Aim: Understanding which factors shape and maintain biodiversity is essential to understand how ecosystems respond to crises. Biodiversity in ecological communities is a result of the interaction of various factors which can be classified as neutral or niche-based. The importance of these processes has been debated, but many scientists believe that both processes are important. Here we examined the importance of neutral vs. niche-based factors for shaping invertebrate communities. We hypothesized that if neutral processes are the main drivers of community structure we would not see any clear relationship between the structure of community and ecological factors. If niche-based processes are important we should see clear relationships between community structure and variation in ecological variables.

Location: Groundwater-filled lava caves near Lake Mývatn, Iceland.

Methods: We collected various ecological variables from these caves. Invertebrate communities were collected on the hard bottom using stone scrubbing and from epibenthic traps. Results: Both communities were species-poor, with low densities of invertebrates, showing the resource-limited and oligotrophic nature of these systems. Unusually for Icelandic freshwater ecosystems, the benthic communities were not dominated by Chironomidae (Diptera) larvae, but rather by crustaceans, mainly Cladocera. The epibenthic communities were not shaped by environmental variables, suggesting that they may be structured primarily by neutral processes. The benthic communities were shaped by the availability of energy, and to some extent pH, suggesting that niche-based processes were important drivers of community structure, although neutral processes may still be relevant. 

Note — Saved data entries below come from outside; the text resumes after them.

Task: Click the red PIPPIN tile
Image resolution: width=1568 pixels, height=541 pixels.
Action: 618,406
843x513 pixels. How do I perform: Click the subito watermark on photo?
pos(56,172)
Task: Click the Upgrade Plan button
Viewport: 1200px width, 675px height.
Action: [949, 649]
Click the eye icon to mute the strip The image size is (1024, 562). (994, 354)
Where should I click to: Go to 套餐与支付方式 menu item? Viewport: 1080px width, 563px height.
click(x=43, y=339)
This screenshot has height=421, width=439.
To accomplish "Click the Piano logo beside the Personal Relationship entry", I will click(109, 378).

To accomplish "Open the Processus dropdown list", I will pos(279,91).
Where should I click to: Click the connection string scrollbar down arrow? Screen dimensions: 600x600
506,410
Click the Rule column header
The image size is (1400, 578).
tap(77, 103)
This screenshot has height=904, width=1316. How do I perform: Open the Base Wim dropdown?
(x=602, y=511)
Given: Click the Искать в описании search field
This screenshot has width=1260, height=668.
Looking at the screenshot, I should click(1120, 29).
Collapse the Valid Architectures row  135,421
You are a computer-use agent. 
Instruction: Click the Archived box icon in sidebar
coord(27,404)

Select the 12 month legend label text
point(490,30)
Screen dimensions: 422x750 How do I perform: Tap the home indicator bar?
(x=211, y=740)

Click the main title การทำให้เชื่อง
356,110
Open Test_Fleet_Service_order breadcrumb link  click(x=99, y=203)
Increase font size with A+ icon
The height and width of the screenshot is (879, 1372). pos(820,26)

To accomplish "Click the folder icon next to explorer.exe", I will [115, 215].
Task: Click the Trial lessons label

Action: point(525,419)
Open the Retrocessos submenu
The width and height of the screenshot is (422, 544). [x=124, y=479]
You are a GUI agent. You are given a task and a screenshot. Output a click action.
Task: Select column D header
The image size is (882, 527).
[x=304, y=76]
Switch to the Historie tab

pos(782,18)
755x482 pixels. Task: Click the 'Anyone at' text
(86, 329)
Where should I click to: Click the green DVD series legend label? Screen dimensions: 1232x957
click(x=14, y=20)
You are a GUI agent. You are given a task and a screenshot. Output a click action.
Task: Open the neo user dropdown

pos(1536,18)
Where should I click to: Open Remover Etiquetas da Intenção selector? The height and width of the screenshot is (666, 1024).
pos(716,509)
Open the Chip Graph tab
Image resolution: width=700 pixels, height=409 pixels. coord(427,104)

Main conclusions: The results suggest that both processes are important for invertebrate communities in freshwater, and research should focus on understanding both of these processes. The ponds we studied are representative of a number of freshwater ecosystems that are extremely vulnerable to human disturbance, making it even more important to understand how their biodiversity is shaped and maintained.

The following environmental variables in the caves were measured in June and August from 2013 – 2019: temperature (°C), oxygen saturation (%), pH, and specific conductivity (µS/cm), using a multiprobe sonde (Hydrolab DS5 (46711) Water Quality Probes). From a digital map we estimated the minimal distance of each cave from the lake (in meters) and key physical characteristics of the caves, such as the combined vertical area of all openings and the size of the cave pond exposed to air (both in m²), in some caves the roof was overhanging, so the pond exposed to air value was negative. Based on this, we estimated the area available for photosynthesis by adding half the vertical area of openings to the size of the cave pond exposed to air. In each cave, we placed fall-in traps within 20 cm of the shore to collect external inputs into the pond. The main objective of the traps was to estimate food availability for Arctic charr for another study. The traps were built of clear buckets (Unipak model 5141, 2300 ml, 196 cm² surface area) placed in a bracket and tied fast with a zip-tag about 10 cm above the water surface. In each bucket, we mixed propylene glycol (30%) with water and a few drops of aroma free soap to reduce water tension. The number of traps differed among the caves, depending on the size of the cave and the number of cave openings, but the minimum number of fall-in traps per cave was two. However, not all traps survived the conditions during the winter, so on some occasions no trap data exist for a given sampling event. The traps were collected in June and August each year, by removing the old trap and replacing it with a new one. The content of the fall-in trap was sieved through a 125 µm sieve and preserved in 70% ethanol for at least 6 months. The fixed organic material of animal origin was then separated from obvious plant material, placed in a measuring cup, and allowed to sink for 15 – 30 min, and measured to the nearest mL. We thus obtained an estimation of gross volume of external organic animal material per cave.

All invertebrate samples were collected in June 2014. Benthic invertebrates were collected from two to three stones along the shore of 16 caves, at a depth of 10 – 30 cm. Stones were carefully removed from the bottom and placed immediately in a 10L bucket containing water from the cave. They were then brushed, using a soft dishwasher brush. The stone was rinsed with clean filtered (125 µm sieve) water, placed as they were lying in the cave and photographed with a mm scale for size reference. This allowed us to estimate standardised densities (#/100 cm²) of invertebrates across stones and caves. The water and invertebrates retained in the bucket were sieved through a 125 µm sieve and stored in 70% ethanol until further analysis.

Epibenthic invertebrates were collected from 18 caves using crustacean traps modified from Örnólfsdóttir & Einarsson (2004). The traps were haphazardly laid within 2 m from the shore at the opening of each cave. The number of traps per cave varied from two to six depending on the size of the cave and the size and number of openings.  The traps were collected after 12 hours, and their content filtered through a 63 µm sieve and stored in 70% ethanol until further analysis.